I recently had a call from an old colleague, Carlton. We worked together as producers for Radio 4 & 5 in the BBC Business unit in the late 90s. He’s now an IFA and called up out of the blue with the fun suggestion we meet up to chat about old times.
His call reminded me of one of the most embarrassing moments of my professional career. Then I worked a mix of day and night shifts, and when you sometimes work with a group from 9pm to 9am, you all (hopefully) become friends. On one particular shift, I was chasing a story involving the National Farmers’ Union, and more specifically (forgive me if it’s inaccurate, it’s a dusted-off memory) the fact many farmers were depressed and even committing suicide due to the poor farm economy.
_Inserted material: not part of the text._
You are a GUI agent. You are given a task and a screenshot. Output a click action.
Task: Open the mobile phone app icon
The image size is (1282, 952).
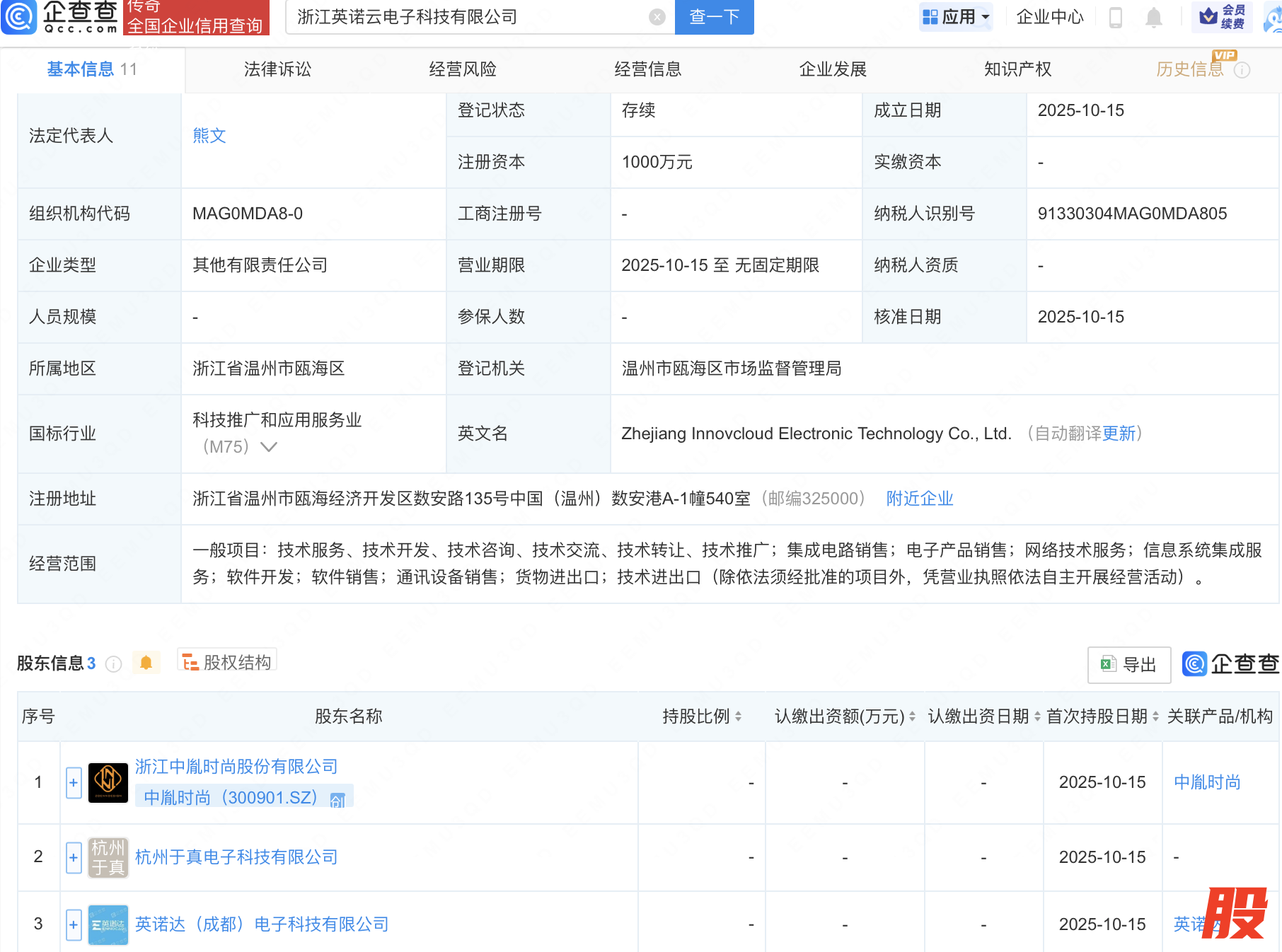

Carlton heard me on the phone to the NFU, and without realising the story’s gravity, decided to play a joke. As I talked to its senior press officer, he started loudly mooing! Yes, literally making noisy, cow-impression sounds! I frantically and angrily signalled for him to stop, yet this only raised the level of the joke and his volume. After another 10 seconds, I’d no option but to tell the press officer, “I’m really sorry, but my colleague is finding it funny to do cow impressions, I know it’s inappropriate, please let me call you back.” A phrase I don’t think I’ll ever repeat again.